In profondità, l'orrore quotidiano lacera poco a poco la sua mente, sfalda la sua psiche che comincia a perdere pezzi un pò alla volta.
La follia è distruzione dell'innocenza, che attraversa almeno due tappe essenziali. La prima, più orrenda dal punto di vista di un adulto, è la morte della signora Victor (Miranda Richardson), che avviene contemporaneamente al bombardamento nucleare; la fine della guerra coincide con la presa di coscienza della fine dell'innocenza: l'Era Atomica, l'orrore per una distruzione mai vista prima, è il primo passo in un nuovo mondo ed in una nuova fase della vita individuale. La seconda è la catarsi definitiva: la morte del giovane pilota giapponese, in parte doppleganger di Jamie, ucciso da quella figura paragenitoriale che lo aveva abbandonato. E' da questo momento che il bambino diviene giovane uomo: il punto di non ritorno è passato, l'infanzia è finita, l'orrore si è consumato definitivamente e non può più essere filtrato o rielaborato da uno sguardo innocente.

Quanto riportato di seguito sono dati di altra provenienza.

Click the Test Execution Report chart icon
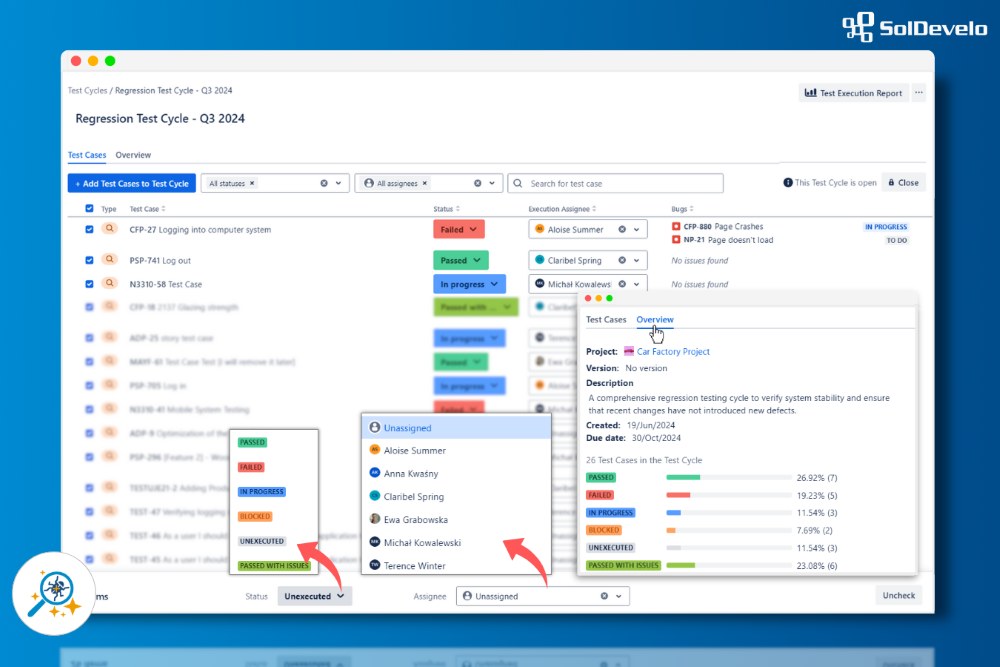The height and width of the screenshot is (667, 1000). coord(811,93)
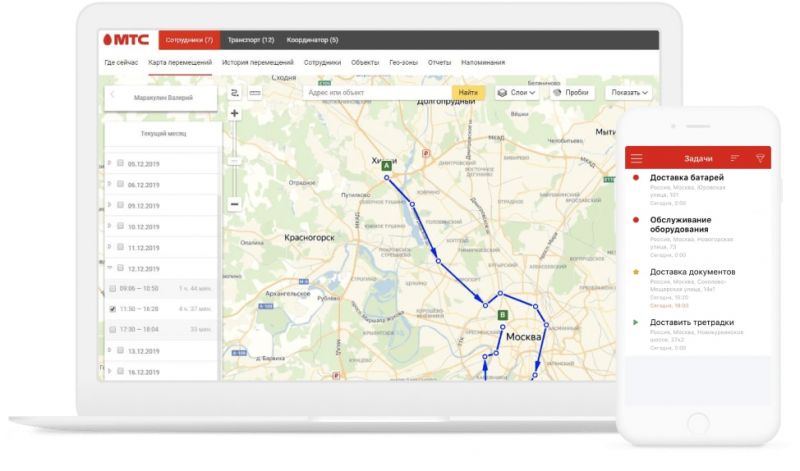The width and height of the screenshot is (800, 471).
Task: Click the MTS logo
Action: click(128, 40)
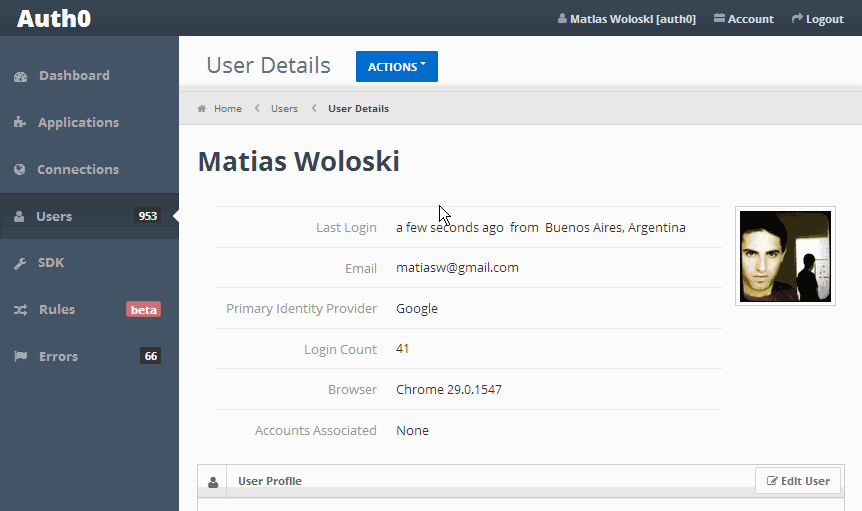Screen dimensions: 862x511
Task: Click the Edit User button
Action: point(798,481)
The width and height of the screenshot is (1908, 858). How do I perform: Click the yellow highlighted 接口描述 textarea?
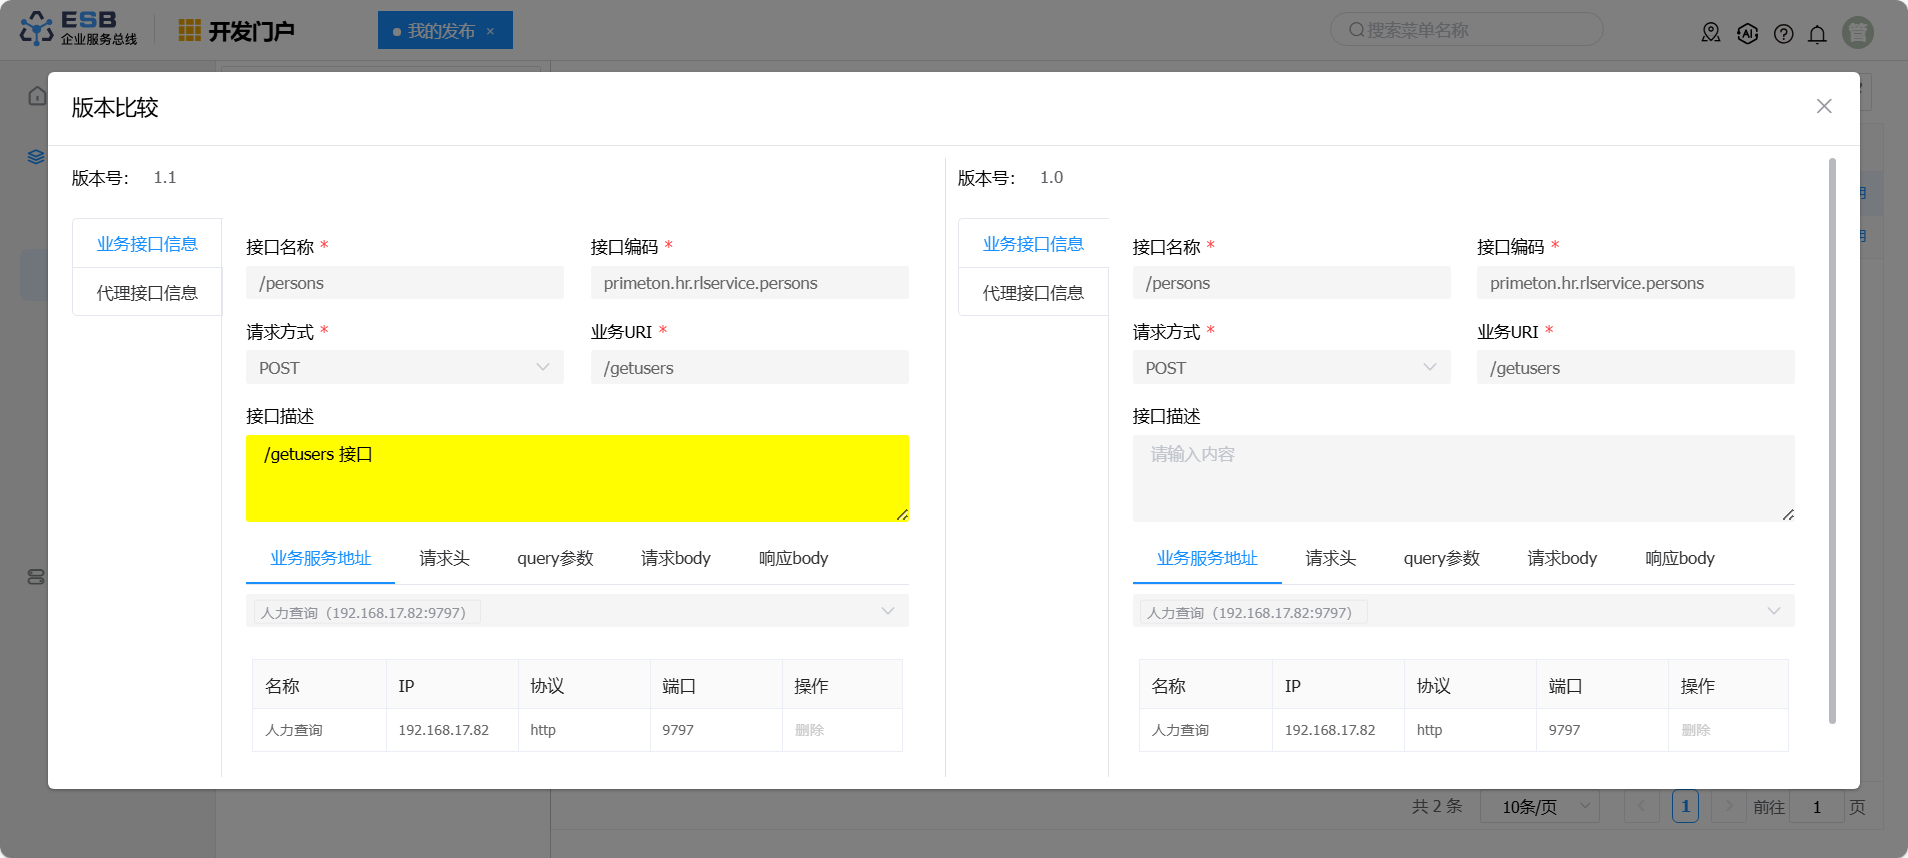(x=577, y=478)
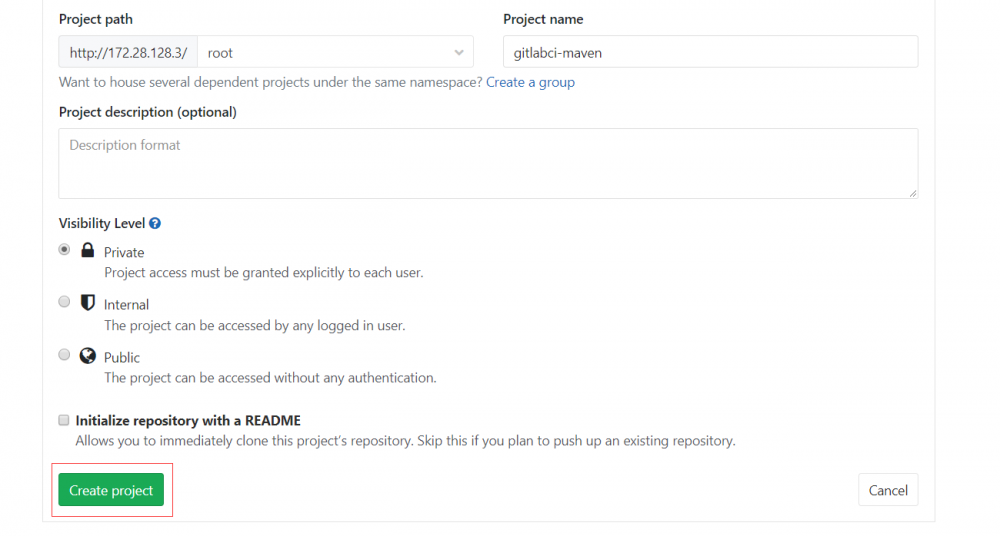The height and width of the screenshot is (536, 1000).
Task: Click the globe icon beside Public
Action: click(x=87, y=356)

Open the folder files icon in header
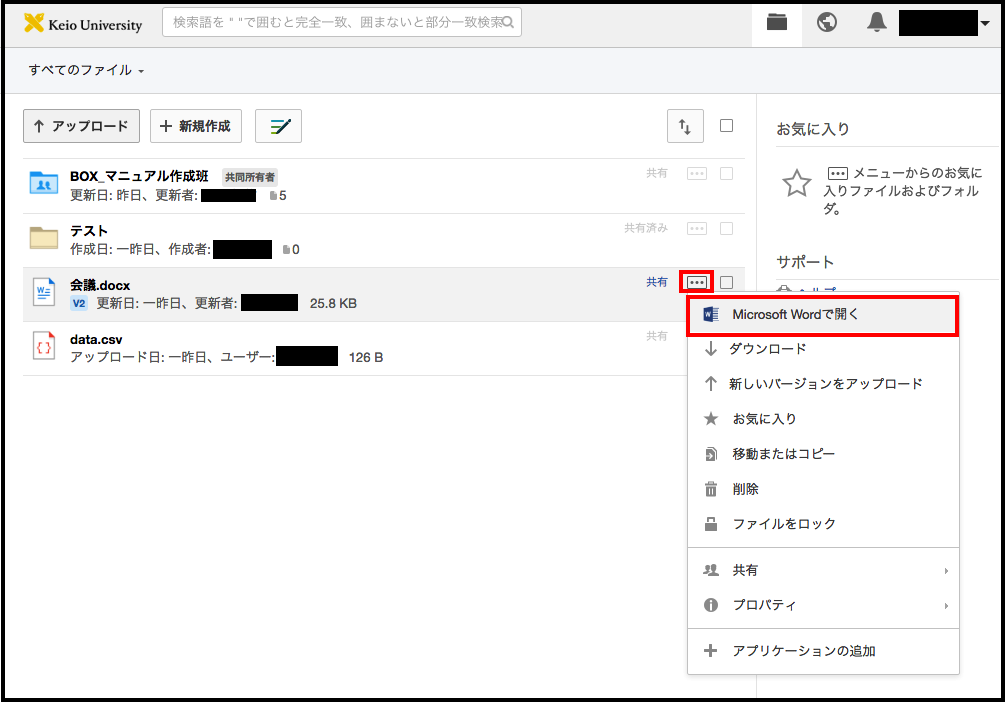coord(777,23)
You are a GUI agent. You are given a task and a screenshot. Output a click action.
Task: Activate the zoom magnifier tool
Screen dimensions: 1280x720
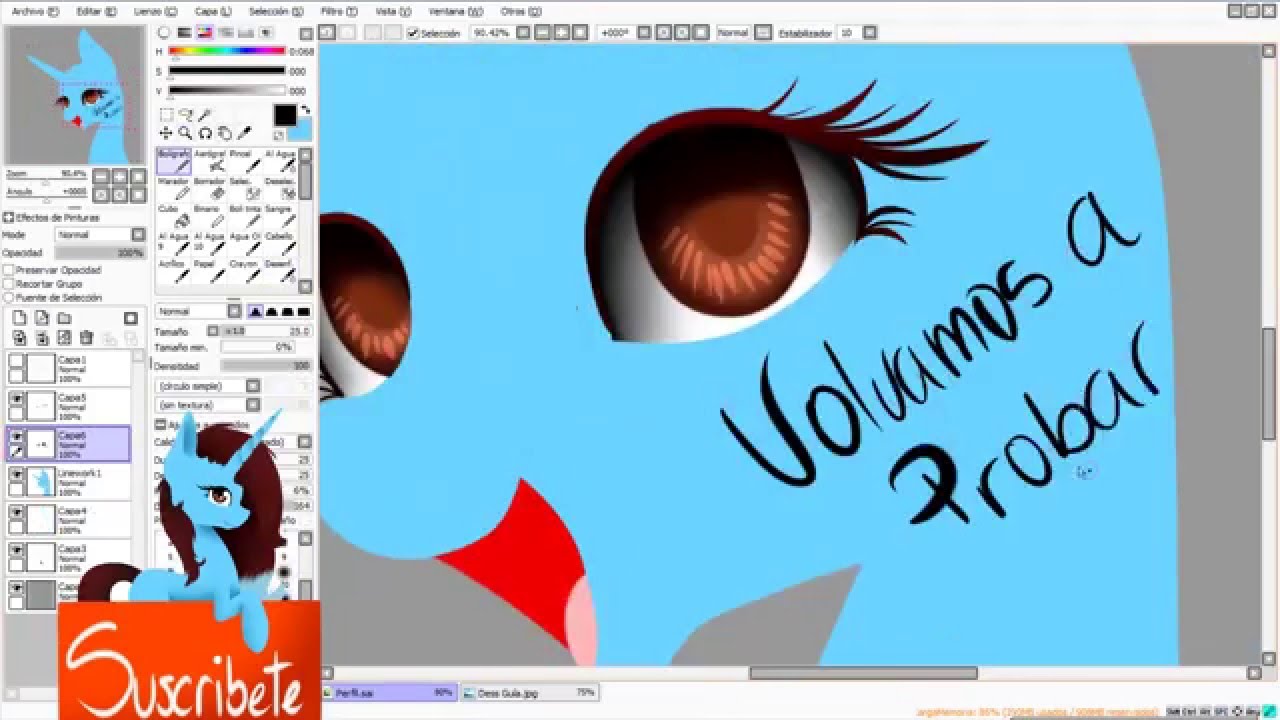click(x=185, y=133)
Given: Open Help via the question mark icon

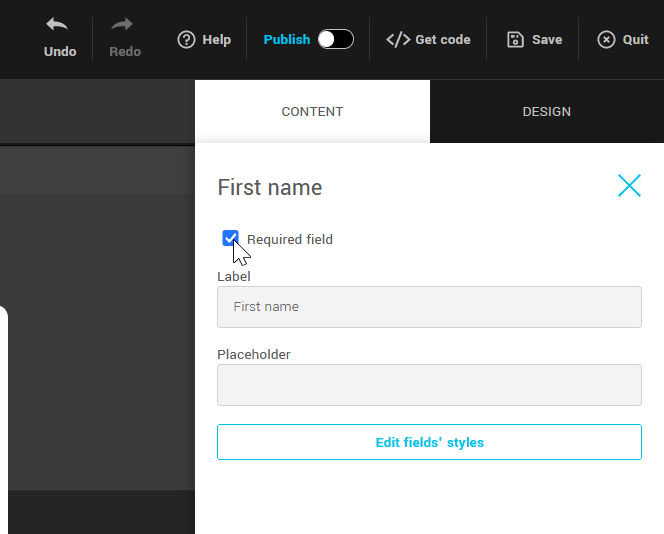Looking at the screenshot, I should (186, 40).
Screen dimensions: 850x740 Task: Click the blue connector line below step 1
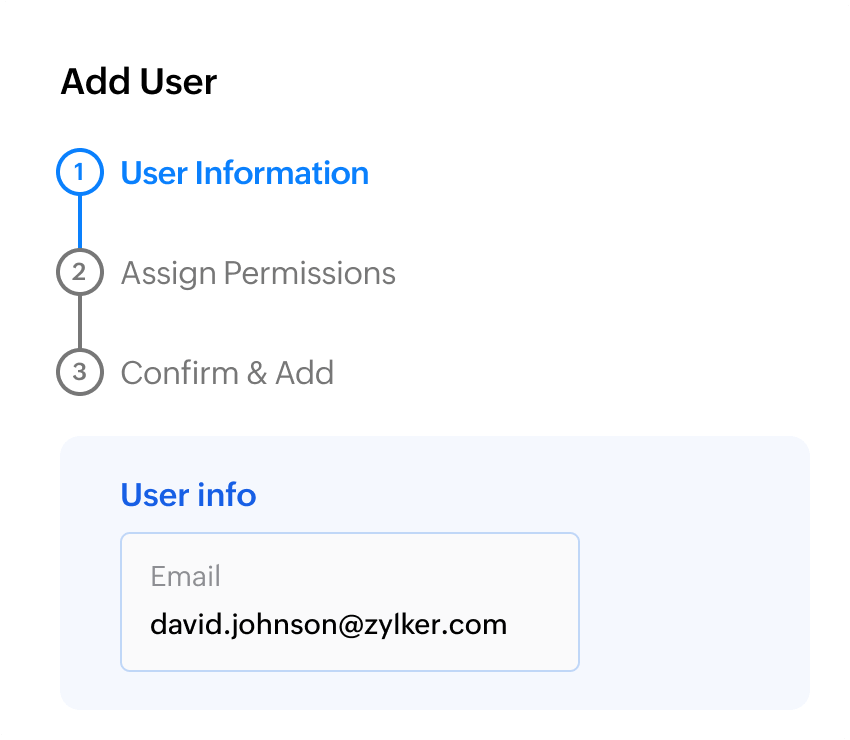(80, 222)
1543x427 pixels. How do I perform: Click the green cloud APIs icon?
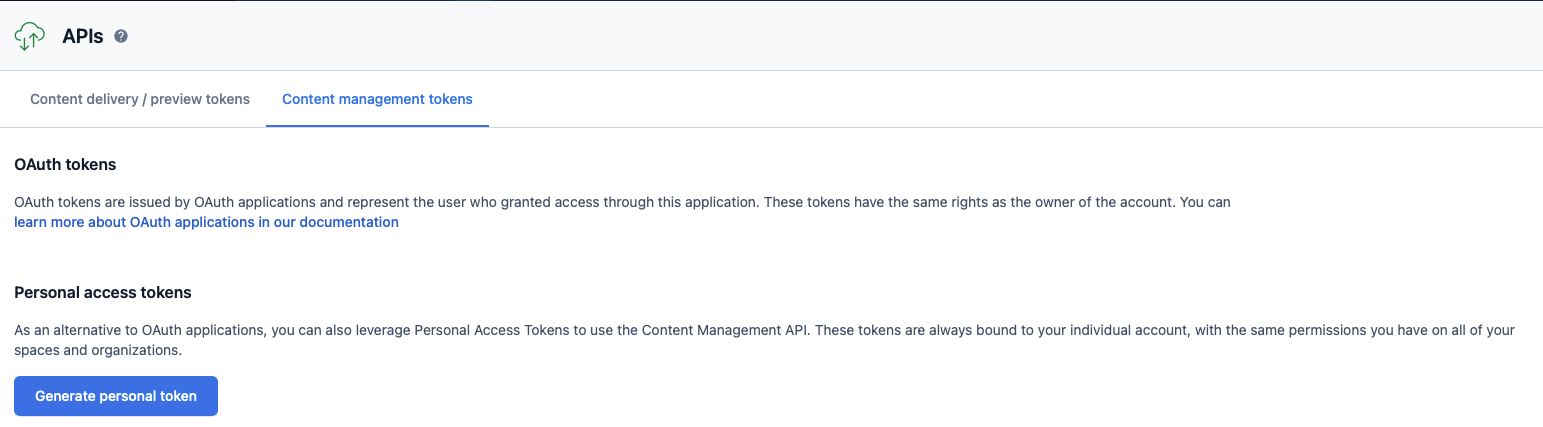click(30, 36)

Ma "L'Impero del Sole" è anomalo anche sul piano della messa in scena, almeno per gli standard spielberghiani. La sua visione qui si fa più ampia, sempre ad altezza di bambino, ma attenta anche e costantemente al contesto; le scene di massa divengono parte integrante della narrazione: è la calca a far da protagonista delle sequenze narrative più importanti, come la fuga da Shangai o la marcia verso l'entroterra. La mano di Spielberg è salda, le sequenze di massa divengono puro spettacolo, quasi un omaggio al cinema di David Lean, che avrebbe dovuto inizialmente dirigere il film.
Uno spettacolo che questa volta riesce sempre ad andare di pari passo con il contenuto, per creare un equilibrio perfetto, allora inedito per l'autore e che raramente si ripeterà a questi livelli.